DevOps with Kubernetes and Helm (11:50am–12:30pm) @jldeen
Helm is a tool that streamlines installing and managing Kubernetes applications; it’s like Homebrew for Kubernetes, but it’s also so much more. Jessica Deen shows you how to use standard DevOps practices such as IaC, CI/CD, and automated release in conjunction with Kubernetes (AKS) and Helm. You’ll learn how key DevOps practices tie right into container orchestration with Kubernetes and Helm and explore a live demo showcasing how to get started with Kubernetes by deploying a Go app through a full CI/CD pipeline using a preconfigured Helm chart.
Designing distributed systems: Patterns and practices for reliable software systems (11:00am–11:40am) @brendandburns
Nearly every application now built is a distributed system, and these systems are expected to be reliable, dynamically updatable, and scalable to any load. However, though thousands of distributed systems are activated every day, designing and building them is more black art than science. The good news is that the study of such systems reveals a collection of repeated patterns and practices that can be applied to quickly construct reliable systems. Brendan Burns describes these patterns and explains how they can be used with the Kubernetes container orchestrator.
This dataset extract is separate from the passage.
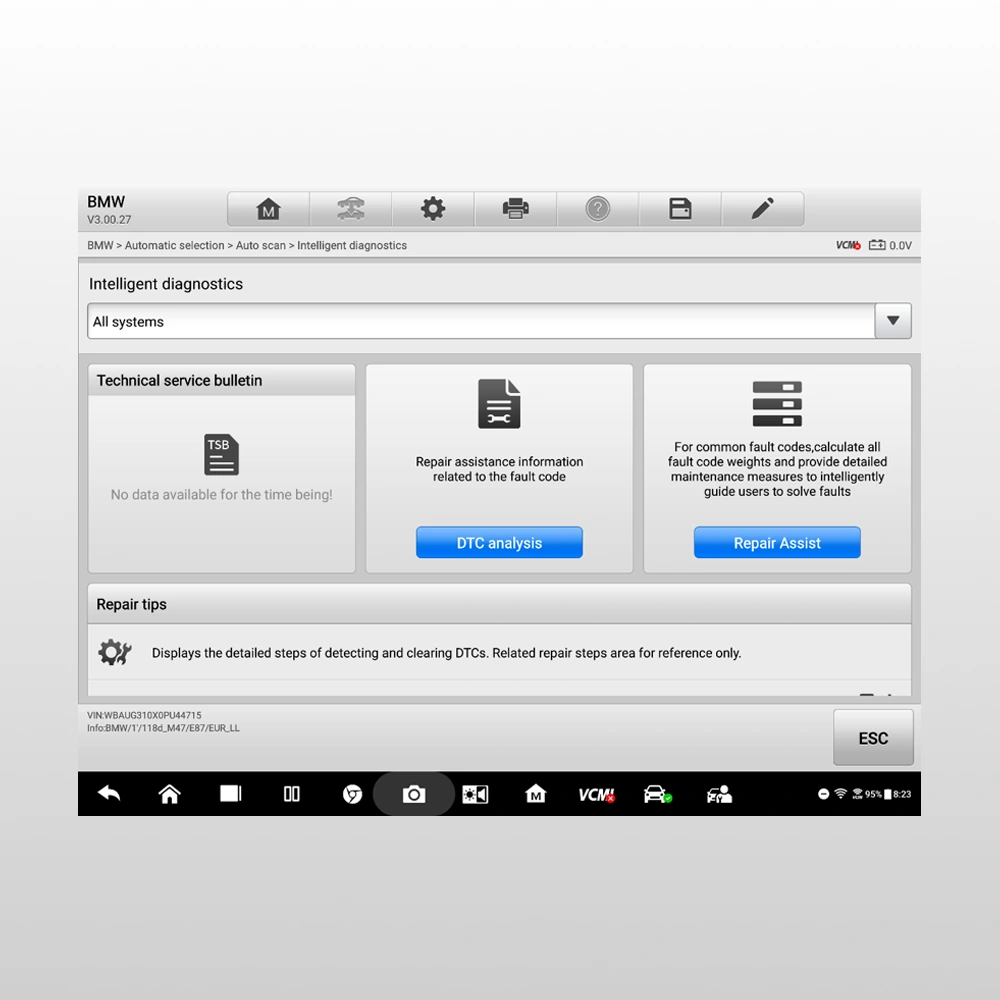The width and height of the screenshot is (1000, 1000).
Task: Click the pencil edit icon
Action: tap(762, 209)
Building event-driven pipelines with Brigade (5:05pm–5:45pm) @LachlanEvenson
Building complex or even simple event-driven pipelines on Kubernetes has always been somewhat of an elusive task—until now. Enter Brigade, a lightweight open source event-driven tool that accepts a JavaScript expression of a pipeline that gets seamlessly converted into the associated Kubernetes runtime objects. Lachlan Evenson demonstrates how to build event-driven pipelines on Kubernetes, showing just how simple it is to solve sometimes-complex tasks with Brigade.
TypeScript: Rethinking type systems with JavaScript (5:05pm–5:45pm) @drosenwasser
Conventional wisdom says building a type system goes hand in hand with building a language. What happens when you go against convention? Well, for a language with millions of users like JavaScript, it turns out that your type system has to be pretty expressive. A language that builds on top of an existing language doesn’t have the conveniences of allowing specific patterns but instead has to take the approach of understanding existing patterns. Daniel Rosenwasser explains how TypeScript has grown to meet JavaScript code and why it’s one of the fastest growing languages today.
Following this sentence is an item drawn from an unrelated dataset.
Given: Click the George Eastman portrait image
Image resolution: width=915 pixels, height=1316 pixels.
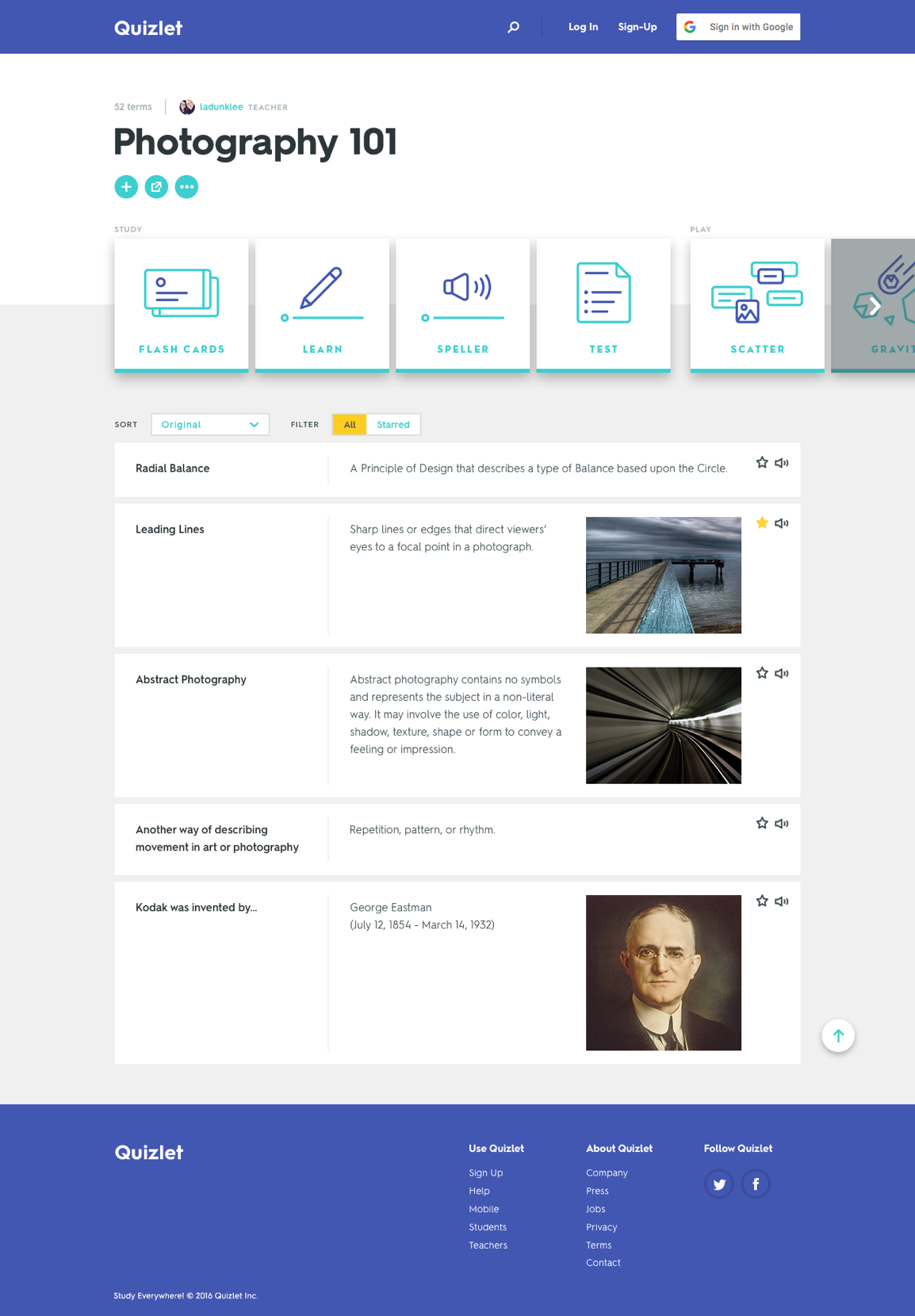Looking at the screenshot, I should click(x=664, y=973).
Distributed systems for stream processing: Apache Kafka and Spark Streaming (11am – 11:40am) @lenadroid
Everything is a data source, and today’s online activities, financial operations, and IoT devices and sensors generate data at an ever-increasing rate. So how do we ingest, process, and manage that data? We need an architecture to ingest these incoming influxes of data that is flexible, scalable, fast, and resilient. Alena Hall walks you through setting up and building a distributed streaming architecture on Azure using open source frameworks like Apache Kafka and Spark Streaming.
Deploying Linux to the cloud (2:35pm–3:15pm) @bureado
Whether enabling large scale-out clusters, working at the heart of complex container-based architectures, or powering massive data solutions, Linux’s flexibility, composability, and robustness have made it the bread-and-butter of the cloud. But the cloud is also changing how we make Linux happen, such as new ways of packaging and distributing software, building and maintaining clusters, leveraging economies of scale for storage and networking, and, maybe most importantly, observing, controlling, and managing this sprawling Linux infrastructure. Join Jose Miguel Parrella to explore these changes with regard to networking, high availability and clustering, security and management, and application operations and governance.